A 9th century Vishnu temple, which remained dilapidated for years, is being rebuilt at Perumpazhuthur, near here, thanks to the initiative of the local people.
Authenticated by historians as having been built during the rule of the ”Ay” dynasty in 867 A.D, the temple is one of the rarest of its kind the country with a circular-shaped sanctum santorum.
Though the temple finds mention in the ”Monuments of Kerala”, published by the Archaeological Survey of India, it remained dilapidated with most of its remains buried till the people of Perumpazhuthur organised themselves to reconstruct the edifice and restore its old glory a few months ago.
The book, authored by H Sarkar, mentions only a few circular temples in Kerala, including that at Perumpazhuthur. He also highlighted that circular temples were rare for Dravidian style.
”The Arts and Crafts of Travancore,” authored by Stella Kramrish and pubished by the Department of Culture, carries the photo of the temple in a dilapidated condition and the damaged statue of Vishnu. [Local people rebuild a 9th century Vishnu temple via IndiaArchaeology]

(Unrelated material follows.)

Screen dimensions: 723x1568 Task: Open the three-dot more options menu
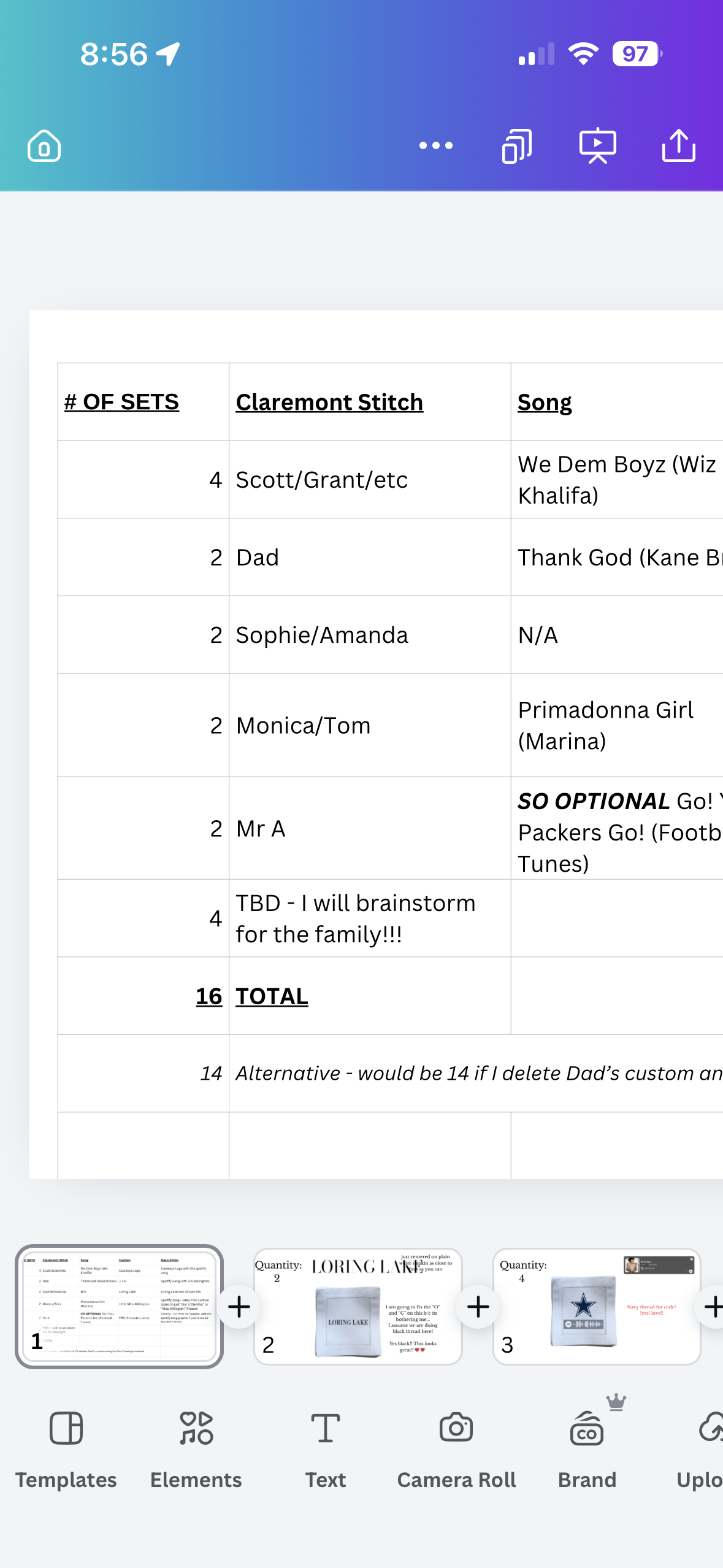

Before the Cheras established themselves as a major force in Kerala, it was ruled by the Ay dynasty sometime between 7th to 11th century AD with Vizhinjam as the capital.The Ay dynasty ruled the land between Nagercoil and Thiruvalla. In A History of South India, Nilakanta Sastry writes that the Ay kingdom lay around the Podiya hill, the southernmost section of the Western Ghats. He also writes that the Greek geographer Ptolemy wrote about one ‘Aioi’ was ruling the country at that time which included Cape Comorin and Mount Bettigo.